Face à mudança radical, a vida quotidiana deixou de encontrar na fé cristã a força e a forma de uma existência que valha a pena. Por outro lado, a fé sente a dificuldade crescente em ter voz no capítulo para dar razões da sua esperança, com sensibilidade e sensatez, nos lugares em que a vida acontece, nas relações que tece, nas práticas comunitárias que gera. É como se a verdade que professa tivesse deixado de ser pertinente e relevante, vitalizante e operativa. Entre as palavras e gestos do quotidiano e as formas e lugares do transcendente, instalou-se um abismo que, como terra desconhecida e desabitada, passou a ser bem de uso e abuso nas mãos de todo o tipo de charlatães e aprendizes de feiticeiro que, obviamente, não dispensam dividendos contabilísticos.
Com demasiada facilidade, com razão ou sem ela, a fé cristã é identificada, e infelizmente não apenas por quem se diz descrente, com um fundo ideológico ou com uma devoção irrelevante. Compreendida e identificada, para além do limite aceitável, com uma doutrina a saber, com prescrições morais a pôr em prática, com tradições a preservar, com formas de representação hierárquica a obedecer, a fé perde, de facto, a vida elementar dos homens e mulheres do nosso tempo, da qual pretenderia ser a luz e o sal. Ou porque não consegue ou porque não sabe como frequentá-la. Ou porque não vê como suportar e habitar a sua densidade, complexidade e ambiguidade. Ou, então, porque a encara como detalhe supérfluo e impedimento para uma verdadeira vida espiritual. Ou, ainda, e simplesmente, porque a considera totalmente corrompida e incapaz de acolher a verdade pura de que a fé seria depositária. Pelo caminho, Deus deixa de ser evidente. Demasiado grande ou demasiado pequeno, parece não ter nada a ver com a vida. Mais do que ausente é indiferente e inexistente.
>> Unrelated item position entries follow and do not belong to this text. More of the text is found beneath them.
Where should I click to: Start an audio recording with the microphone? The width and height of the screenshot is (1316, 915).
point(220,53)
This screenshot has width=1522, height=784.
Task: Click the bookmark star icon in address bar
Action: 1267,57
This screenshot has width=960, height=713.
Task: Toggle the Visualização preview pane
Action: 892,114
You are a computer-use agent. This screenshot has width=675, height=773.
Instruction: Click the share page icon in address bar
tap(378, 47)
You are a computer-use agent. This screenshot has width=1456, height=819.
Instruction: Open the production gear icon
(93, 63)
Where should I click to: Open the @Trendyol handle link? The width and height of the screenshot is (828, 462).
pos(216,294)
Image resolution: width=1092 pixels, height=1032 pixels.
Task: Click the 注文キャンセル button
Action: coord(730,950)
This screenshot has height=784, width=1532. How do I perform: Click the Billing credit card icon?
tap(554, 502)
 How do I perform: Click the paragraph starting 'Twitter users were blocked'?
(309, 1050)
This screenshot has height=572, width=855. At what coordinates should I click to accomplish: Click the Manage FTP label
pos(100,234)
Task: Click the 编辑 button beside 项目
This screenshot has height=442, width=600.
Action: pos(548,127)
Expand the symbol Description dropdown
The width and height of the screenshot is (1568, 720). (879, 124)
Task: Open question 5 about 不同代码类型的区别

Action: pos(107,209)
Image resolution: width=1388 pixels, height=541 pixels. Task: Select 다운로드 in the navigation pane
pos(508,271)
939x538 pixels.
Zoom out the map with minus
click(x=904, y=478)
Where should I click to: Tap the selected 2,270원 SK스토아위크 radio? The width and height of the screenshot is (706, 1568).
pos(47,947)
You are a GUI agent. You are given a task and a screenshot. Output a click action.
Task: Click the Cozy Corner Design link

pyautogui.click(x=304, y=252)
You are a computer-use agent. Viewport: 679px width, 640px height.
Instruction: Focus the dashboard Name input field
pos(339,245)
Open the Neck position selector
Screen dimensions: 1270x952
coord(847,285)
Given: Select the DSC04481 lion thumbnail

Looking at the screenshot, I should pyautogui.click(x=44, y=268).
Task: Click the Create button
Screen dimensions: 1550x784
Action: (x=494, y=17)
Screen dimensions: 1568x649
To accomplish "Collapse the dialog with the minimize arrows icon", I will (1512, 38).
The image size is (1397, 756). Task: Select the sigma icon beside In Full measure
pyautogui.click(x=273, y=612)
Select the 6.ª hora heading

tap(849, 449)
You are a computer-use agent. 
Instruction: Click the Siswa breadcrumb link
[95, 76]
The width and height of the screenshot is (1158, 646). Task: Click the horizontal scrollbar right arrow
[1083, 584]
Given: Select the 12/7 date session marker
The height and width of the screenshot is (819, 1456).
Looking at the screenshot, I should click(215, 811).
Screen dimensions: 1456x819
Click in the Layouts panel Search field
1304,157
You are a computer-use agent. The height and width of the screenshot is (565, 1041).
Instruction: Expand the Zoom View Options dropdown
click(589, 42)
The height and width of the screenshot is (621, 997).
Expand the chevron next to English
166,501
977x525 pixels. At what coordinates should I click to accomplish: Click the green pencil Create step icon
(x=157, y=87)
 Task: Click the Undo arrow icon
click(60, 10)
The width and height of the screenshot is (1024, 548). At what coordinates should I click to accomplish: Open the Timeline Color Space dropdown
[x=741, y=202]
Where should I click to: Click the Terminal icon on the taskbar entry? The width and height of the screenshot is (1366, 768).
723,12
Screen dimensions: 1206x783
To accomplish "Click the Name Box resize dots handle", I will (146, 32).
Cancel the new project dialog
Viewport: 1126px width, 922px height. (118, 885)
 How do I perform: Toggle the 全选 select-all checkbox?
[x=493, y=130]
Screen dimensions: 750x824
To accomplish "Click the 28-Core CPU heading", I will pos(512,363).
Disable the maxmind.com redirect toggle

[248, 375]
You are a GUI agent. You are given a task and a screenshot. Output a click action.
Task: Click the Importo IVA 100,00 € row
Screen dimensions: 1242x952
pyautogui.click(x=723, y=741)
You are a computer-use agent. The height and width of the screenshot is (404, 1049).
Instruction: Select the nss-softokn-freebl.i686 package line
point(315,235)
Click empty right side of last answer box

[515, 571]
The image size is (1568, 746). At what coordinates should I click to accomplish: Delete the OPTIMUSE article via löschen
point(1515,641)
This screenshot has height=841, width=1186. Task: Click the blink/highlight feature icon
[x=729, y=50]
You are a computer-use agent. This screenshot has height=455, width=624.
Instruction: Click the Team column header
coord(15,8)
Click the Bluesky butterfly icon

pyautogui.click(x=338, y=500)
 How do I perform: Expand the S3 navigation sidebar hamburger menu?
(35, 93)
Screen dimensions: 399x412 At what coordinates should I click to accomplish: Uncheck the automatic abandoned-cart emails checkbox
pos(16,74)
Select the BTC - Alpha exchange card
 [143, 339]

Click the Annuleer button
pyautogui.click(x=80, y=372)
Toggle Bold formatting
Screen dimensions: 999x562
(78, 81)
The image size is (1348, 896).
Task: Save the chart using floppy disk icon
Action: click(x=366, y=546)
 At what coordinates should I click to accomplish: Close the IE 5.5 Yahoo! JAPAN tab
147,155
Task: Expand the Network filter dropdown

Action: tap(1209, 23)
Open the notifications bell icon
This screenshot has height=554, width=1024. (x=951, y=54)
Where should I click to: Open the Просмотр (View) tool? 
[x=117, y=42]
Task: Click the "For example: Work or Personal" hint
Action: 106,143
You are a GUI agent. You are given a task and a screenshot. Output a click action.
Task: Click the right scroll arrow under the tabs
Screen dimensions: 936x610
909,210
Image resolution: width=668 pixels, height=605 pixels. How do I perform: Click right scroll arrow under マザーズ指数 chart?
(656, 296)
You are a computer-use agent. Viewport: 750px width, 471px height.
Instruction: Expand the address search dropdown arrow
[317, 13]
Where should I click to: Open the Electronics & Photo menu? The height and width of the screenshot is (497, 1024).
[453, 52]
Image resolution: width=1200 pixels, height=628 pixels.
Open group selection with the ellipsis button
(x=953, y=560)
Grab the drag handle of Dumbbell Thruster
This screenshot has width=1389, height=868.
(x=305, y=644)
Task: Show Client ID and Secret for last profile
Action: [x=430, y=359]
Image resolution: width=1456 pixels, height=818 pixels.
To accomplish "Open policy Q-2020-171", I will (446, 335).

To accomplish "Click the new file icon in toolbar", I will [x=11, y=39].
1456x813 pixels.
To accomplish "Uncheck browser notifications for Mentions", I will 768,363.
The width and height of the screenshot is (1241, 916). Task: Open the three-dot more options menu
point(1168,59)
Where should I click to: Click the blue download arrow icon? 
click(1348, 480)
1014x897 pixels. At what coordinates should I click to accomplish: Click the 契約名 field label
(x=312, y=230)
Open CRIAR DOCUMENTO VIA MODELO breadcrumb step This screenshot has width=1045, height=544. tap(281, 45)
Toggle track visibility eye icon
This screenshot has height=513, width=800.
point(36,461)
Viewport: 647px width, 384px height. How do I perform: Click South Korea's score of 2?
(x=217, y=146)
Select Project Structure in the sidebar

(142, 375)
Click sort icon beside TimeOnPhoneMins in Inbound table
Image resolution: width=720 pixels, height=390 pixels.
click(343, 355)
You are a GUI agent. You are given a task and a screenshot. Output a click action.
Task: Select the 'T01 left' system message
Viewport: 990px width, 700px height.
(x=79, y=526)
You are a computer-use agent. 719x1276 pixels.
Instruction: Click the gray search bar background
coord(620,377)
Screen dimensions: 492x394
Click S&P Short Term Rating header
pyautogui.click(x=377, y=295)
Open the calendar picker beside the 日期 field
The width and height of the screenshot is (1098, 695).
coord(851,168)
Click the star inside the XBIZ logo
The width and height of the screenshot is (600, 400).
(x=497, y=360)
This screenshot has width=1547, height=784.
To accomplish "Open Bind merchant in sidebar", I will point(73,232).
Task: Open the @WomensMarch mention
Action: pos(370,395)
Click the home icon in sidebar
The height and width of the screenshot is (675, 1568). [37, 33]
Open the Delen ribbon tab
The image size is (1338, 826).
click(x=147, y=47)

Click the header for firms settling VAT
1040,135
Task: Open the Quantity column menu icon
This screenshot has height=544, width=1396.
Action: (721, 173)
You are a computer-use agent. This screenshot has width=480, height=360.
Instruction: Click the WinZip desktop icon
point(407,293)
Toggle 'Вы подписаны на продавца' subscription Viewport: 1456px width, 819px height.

Qualquer que seja a análise, os lugares e os ritmos da vida que a fé deveria assumir como o lugar da epifania de Deus no meio de nós acabam por ser dramaticamente removidos. Ou, então, se compreendidos ainda como lugar que à fé diz respeito, são facilmente privados da sua densidade por um registo paternalista e moralizante, devocionista e espiritualizante. Como consequência, nascimento e morte, sexualidade e geração, culpa e alegria, investimento e derrota, felicidade e desencanto são lugares que se recusam a ser lidos – ou não sabem como ler-se – e ainda menos vividos, de forma cristã. Não são reconhecidos, portanto, nem como realidades tocadas pela graça, nem como lugares de uma esperança escatológica.
Face à situação de fratura que mexe com o mistério central da encarnação, surge a pergunta: o que poderemos esperar ainda do Cristianismo? Que lugar caber á ainda ao Evangelho e à fé? Seremos nós os últimos cristãos? Seguramente que não. Mas seremos, possivelmente, os últimos de um certo estilo de Cristianismo, do qual nos cabe pagar uma parte da fatura. Este é o preço que os cristãos sempre deverão pagar, porque não há forma de incorporação do Verbo e de discernimento do Espírito que não se exponha à ambiguidade e ambivalência dos movimentos da nossa liberdade e das suas realizações. De qualquer modo, o que seremos não poderá não habitar a história que hoje vivemos, porque, qualquer que seja o momento em que o Cristianismo viva, e não há para ele tempo ideal porque cada tempo é tempo propício, esse é a única carne viva na qual pode e deve encarnar a verdade que salva.